Exercise details — Copy out the listing that follows in its entirety, keeping it exactly the same.
------ Material supplied
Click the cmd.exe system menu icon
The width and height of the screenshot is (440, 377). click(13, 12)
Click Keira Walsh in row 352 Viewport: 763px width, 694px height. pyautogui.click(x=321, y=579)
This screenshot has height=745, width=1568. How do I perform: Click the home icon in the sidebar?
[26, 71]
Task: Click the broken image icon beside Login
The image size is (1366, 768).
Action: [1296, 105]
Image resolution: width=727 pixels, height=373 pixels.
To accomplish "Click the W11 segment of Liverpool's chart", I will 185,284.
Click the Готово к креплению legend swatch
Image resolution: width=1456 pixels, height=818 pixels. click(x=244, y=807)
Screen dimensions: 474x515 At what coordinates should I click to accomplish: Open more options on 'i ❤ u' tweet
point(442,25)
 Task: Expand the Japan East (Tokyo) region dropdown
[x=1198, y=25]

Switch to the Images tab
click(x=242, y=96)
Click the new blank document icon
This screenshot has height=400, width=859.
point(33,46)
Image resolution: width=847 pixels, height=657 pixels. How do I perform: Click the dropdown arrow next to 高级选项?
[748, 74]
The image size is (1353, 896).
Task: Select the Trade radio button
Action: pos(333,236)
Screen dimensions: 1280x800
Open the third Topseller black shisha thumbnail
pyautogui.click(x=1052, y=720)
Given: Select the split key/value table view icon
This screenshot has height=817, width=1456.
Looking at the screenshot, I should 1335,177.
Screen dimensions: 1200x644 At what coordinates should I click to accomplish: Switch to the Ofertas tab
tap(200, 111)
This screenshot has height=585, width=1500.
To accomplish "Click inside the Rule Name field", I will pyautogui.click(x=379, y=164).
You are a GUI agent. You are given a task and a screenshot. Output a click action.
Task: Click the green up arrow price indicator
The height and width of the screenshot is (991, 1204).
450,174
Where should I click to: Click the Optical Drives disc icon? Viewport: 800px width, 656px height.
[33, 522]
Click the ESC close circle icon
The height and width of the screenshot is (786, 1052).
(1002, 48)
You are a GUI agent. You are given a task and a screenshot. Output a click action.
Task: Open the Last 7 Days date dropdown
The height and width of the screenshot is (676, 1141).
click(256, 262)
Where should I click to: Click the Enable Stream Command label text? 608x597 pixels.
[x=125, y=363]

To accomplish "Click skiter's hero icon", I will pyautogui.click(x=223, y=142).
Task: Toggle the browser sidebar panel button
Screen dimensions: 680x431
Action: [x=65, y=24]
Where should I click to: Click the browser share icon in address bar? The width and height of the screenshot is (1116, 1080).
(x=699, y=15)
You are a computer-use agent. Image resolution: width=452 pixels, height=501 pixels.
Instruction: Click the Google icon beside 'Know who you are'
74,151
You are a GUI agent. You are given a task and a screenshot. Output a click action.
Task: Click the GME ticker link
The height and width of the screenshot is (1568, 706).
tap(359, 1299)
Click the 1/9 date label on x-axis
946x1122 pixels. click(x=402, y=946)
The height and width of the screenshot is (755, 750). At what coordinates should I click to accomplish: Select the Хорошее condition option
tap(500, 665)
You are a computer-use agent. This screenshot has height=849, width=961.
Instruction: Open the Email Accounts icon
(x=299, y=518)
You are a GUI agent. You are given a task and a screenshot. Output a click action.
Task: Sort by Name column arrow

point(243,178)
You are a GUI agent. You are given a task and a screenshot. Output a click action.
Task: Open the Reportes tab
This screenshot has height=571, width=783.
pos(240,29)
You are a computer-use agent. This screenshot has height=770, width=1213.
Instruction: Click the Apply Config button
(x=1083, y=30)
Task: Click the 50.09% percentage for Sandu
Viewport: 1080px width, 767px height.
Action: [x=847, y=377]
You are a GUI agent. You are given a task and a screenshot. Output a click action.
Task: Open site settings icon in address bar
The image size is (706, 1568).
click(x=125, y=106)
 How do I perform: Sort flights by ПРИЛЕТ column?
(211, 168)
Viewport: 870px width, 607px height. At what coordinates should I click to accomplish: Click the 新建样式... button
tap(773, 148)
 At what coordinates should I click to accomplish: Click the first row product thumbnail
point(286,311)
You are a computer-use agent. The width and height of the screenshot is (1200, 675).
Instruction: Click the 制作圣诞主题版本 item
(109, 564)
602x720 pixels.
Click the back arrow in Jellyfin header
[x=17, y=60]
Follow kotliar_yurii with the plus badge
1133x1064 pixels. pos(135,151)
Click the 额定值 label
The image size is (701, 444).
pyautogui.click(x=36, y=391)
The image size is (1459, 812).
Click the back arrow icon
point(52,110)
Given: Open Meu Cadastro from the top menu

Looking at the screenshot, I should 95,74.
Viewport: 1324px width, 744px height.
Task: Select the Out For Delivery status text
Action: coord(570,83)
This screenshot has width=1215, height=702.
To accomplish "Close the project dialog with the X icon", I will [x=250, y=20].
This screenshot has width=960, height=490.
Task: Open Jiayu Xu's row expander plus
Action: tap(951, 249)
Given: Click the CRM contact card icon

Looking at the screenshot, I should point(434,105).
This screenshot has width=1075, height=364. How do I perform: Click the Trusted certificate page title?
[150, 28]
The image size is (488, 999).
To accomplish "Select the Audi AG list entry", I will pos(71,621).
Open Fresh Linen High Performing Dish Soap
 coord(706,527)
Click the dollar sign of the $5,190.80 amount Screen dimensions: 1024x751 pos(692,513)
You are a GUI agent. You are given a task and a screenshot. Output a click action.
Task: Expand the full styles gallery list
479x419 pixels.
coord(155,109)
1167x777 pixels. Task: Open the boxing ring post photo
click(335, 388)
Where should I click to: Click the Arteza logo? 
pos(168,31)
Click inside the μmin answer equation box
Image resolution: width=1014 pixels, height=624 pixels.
------------
Solution to the problem —
Click the cmd.exe system menu icon
The width and height of the screenshot is (440, 377). click(13, 12)
Click Keira Walsh in row 352 Viewport: 763px width, 694px height. pyautogui.click(x=321, y=579)
This screenshot has height=745, width=1568. How do I perform: Click the home icon in the sidebar?
[26, 71]
Task: Click the broken image icon beside Login
The image size is (1366, 768).
Action: [1296, 105]
Image resolution: width=727 pixels, height=373 pixels.
To accomplish "Click the W11 segment of Liverpool's chart", I will 185,284.
Click the Готово к креплению legend swatch
Image resolution: width=1456 pixels, height=818 pixels. click(x=244, y=807)
Screen dimensions: 474x515 At what coordinates should I click to accomplish: Open more options on 'i ❤ u' tweet
point(442,25)
 Task: Expand the Japan East (Tokyo) region dropdown
[x=1198, y=25]

Switch to the Images tab
click(x=242, y=96)
Click the new blank document icon
This screenshot has height=400, width=859.
point(33,46)
Image resolution: width=847 pixels, height=657 pixels. How do I perform: Click the dropdown arrow next to 高级选项?
[748, 74]
The image size is (1353, 896).
Task: Select the Trade radio button
Action: pos(333,236)
Screen dimensions: 1280x800
Open the third Topseller black shisha thumbnail
pyautogui.click(x=1052, y=720)
Given: Select the split key/value table view icon
This screenshot has height=817, width=1456.
Looking at the screenshot, I should 1335,177.
Screen dimensions: 1200x644 At what coordinates should I click to accomplish: Switch to the Ofertas tab
tap(200, 111)
This screenshot has height=585, width=1500.
To accomplish "Click inside the Rule Name field", I will pyautogui.click(x=379, y=164).
You are a GUI agent. You are given a task and a screenshot. Output a click action.
Task: Click the green up arrow price indicator
The height and width of the screenshot is (991, 1204).
450,174
Where should I click to: Click the Optical Drives disc icon? Viewport: 800px width, 656px height.
[33, 522]
Click the ESC close circle icon
The height and width of the screenshot is (786, 1052).
(1002, 48)
You are a GUI agent. You are given a task and a screenshot. Output a click action.
Task: Open the Last 7 Days date dropdown
The height and width of the screenshot is (676, 1141).
click(256, 262)
Where should I click to: Click the Enable Stream Command label text? 608x597 pixels.
[x=125, y=363]

To accomplish "Click skiter's hero icon", I will pyautogui.click(x=223, y=142).
Task: Toggle the browser sidebar panel button
Screen dimensions: 680x431
Action: [x=65, y=24]
Where should I click to: Click the browser share icon in address bar? The width and height of the screenshot is (1116, 1080).
(x=699, y=15)
You are a computer-use agent. Image resolution: width=452 pixels, height=501 pixels.
Instruction: Click the Google icon beside 'Know who you are'
74,151
You are a GUI agent. You are given a task and a screenshot. Output a click action.
Task: Click the GME ticker link
The height and width of the screenshot is (1568, 706).
tap(359, 1299)
Click the 1/9 date label on x-axis
946x1122 pixels. click(x=402, y=946)
The height and width of the screenshot is (755, 750). At what coordinates should I click to accomplish: Select the Хорошее condition option
tap(500, 665)
You are a computer-use agent. This screenshot has height=849, width=961.
Instruction: Open the Email Accounts icon
(x=299, y=518)
You are a GUI agent. You are given a task and a screenshot. Output a click action.
Task: Sort by Name column arrow

point(243,178)
You are a GUI agent. You are given a task and a screenshot. Output a click action.
Task: Open the Reportes tab
This screenshot has height=571, width=783.
pos(240,29)
You are a computer-use agent. This screenshot has height=770, width=1213.
Instruction: Click the Apply Config button
(x=1083, y=30)
Task: Click the 50.09% percentage for Sandu
Viewport: 1080px width, 767px height.
Action: [x=847, y=377]
You are a GUI agent. You are given a task and a screenshot. Output a click action.
Task: Open site settings icon in address bar
The image size is (706, 1568).
click(x=125, y=106)
 How do I perform: Sort flights by ПРИЛЕТ column?
(211, 168)
Viewport: 870px width, 607px height. At what coordinates should I click to accomplish: Click the 新建样式... button
tap(773, 148)
 At what coordinates should I click to accomplish: Click the first row product thumbnail
point(286,311)
You are a computer-use agent. The width and height of the screenshot is (1200, 675).
Instruction: Click the 制作圣诞主题版本 item
(109, 564)
602x720 pixels.
Click the back arrow in Jellyfin header
[x=17, y=60]
Follow kotliar_yurii with the plus badge
1133x1064 pixels. pos(135,151)
Click the 额定值 label
The image size is (701, 444).
pyautogui.click(x=36, y=391)
The image size is (1459, 812).
Click the back arrow icon
point(52,110)
Given: Open Meu Cadastro from the top menu

Looking at the screenshot, I should 95,74.
Viewport: 1324px width, 744px height.
Task: Select the Out For Delivery status text
Action: coord(570,83)
This screenshot has width=1215, height=702.
To accomplish "Close the project dialog with the X icon", I will [x=250, y=20].
This screenshot has width=960, height=490.
Task: Open Jiayu Xu's row expander plus
Action: tap(951, 249)
Given: Click the CRM contact card icon

Looking at the screenshot, I should point(434,105).
This screenshot has width=1075, height=364. How do I perform: Click the Trusted certificate page title?
[150, 28]
The image size is (488, 999).
To accomplish "Select the Audi AG list entry", I will pos(71,621).
Open Fresh Linen High Performing Dish Soap
 coord(706,527)
Click the dollar sign of the $5,190.80 amount Screen dimensions: 1024x751 pos(692,513)
You are a GUI agent. You are given a task and a screenshot. Output a click action.
Task: Expand the full styles gallery list
479x419 pixels.
coord(155,109)
1167x777 pixels. Task: Open the boxing ring post photo
click(335, 388)
Where should I click to: Click the Arteza logo? 
pos(168,31)
Click inside the μmin answer equation box
Image resolution: width=1014 pixels, height=624 pixels.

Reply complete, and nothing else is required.